The Indian national cricket team toured Pakistan during the 2003–04 cricket season. India played five One Day International matches and three Test matches against the Pakistan cricket team. The series was called the Samsung Cup for sponsorship reasons. India won the ODI series 3-2 and the Test series 2-1.

Background 
It was announced in early January 2004 that India would tour Pakistan in March that year. After India's team management and players expressed security concerns in Pakistan, the Board of Control for Cricket in India sent a three-member team in February to assess the situation and reported that they were "satisfied with the (security) measures being planned by Pakistan". Happy with their report, the Indian government gave a go-ahead to the tour after a few days.

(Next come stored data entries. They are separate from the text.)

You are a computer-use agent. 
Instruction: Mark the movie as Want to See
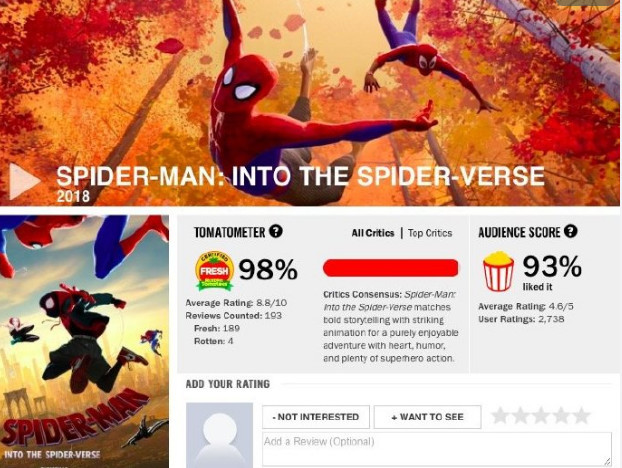coord(427,417)
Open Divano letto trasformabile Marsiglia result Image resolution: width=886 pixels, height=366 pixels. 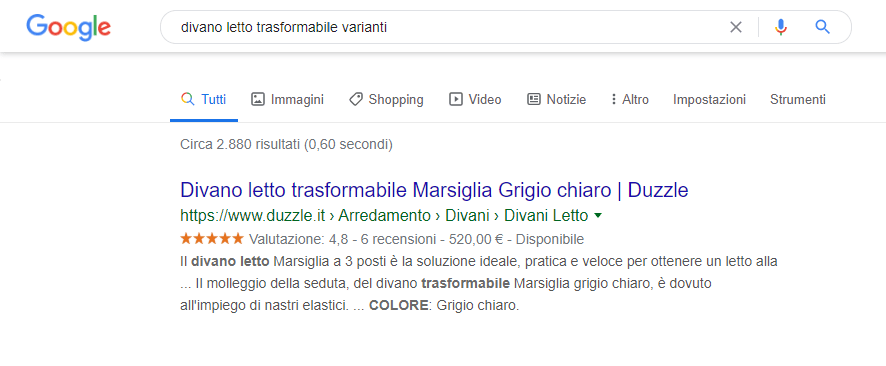434,190
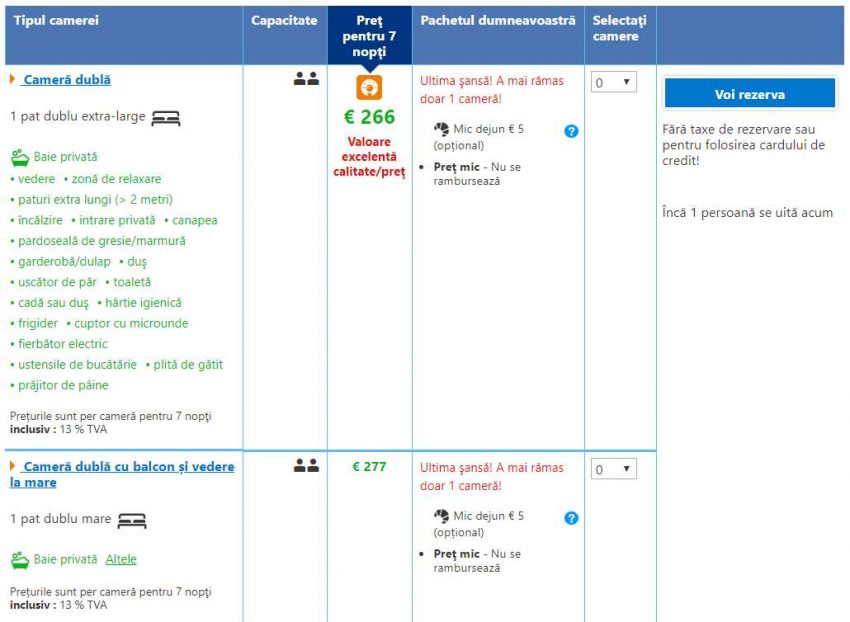The height and width of the screenshot is (622, 850).
Task: Click the bed icon next to extra-large double bed
Action: tap(165, 118)
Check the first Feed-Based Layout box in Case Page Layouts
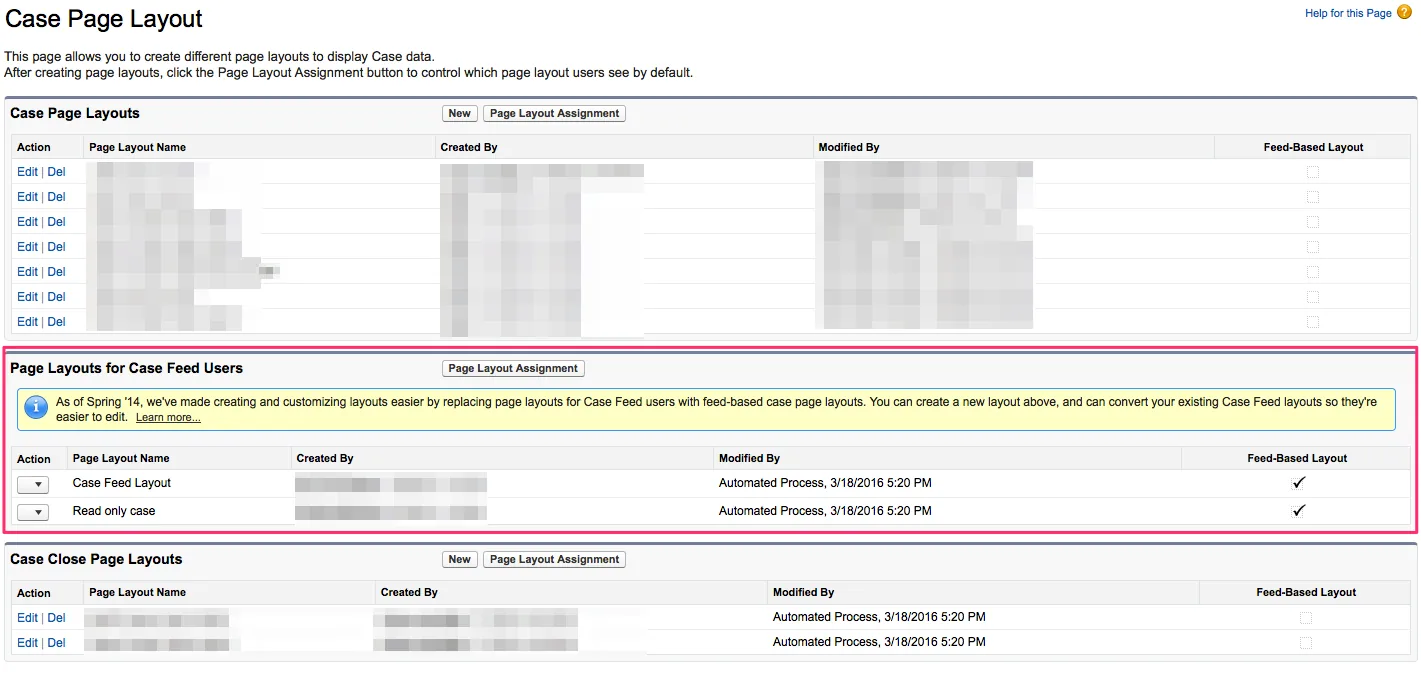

India entered the Test series never having won a Test on Pakistani soil.

Squads 

India's 15-man squad for the Test series was announced on 22 March 2004. Yuvraj Singh, rewarded for his consistent performances in the domestic circuit, and spinner Anil Kumble and medium-pacer Ajit Agarkar, who recovered from injuries, were included. The squad comprised seven batsmen, four medium-pacer and three spinners. The Pakistan Test squad was announced three days later. Batsmen Shahid Afridi and Younis Khan were dropped, and leg-spinner Danish Kaneria was included.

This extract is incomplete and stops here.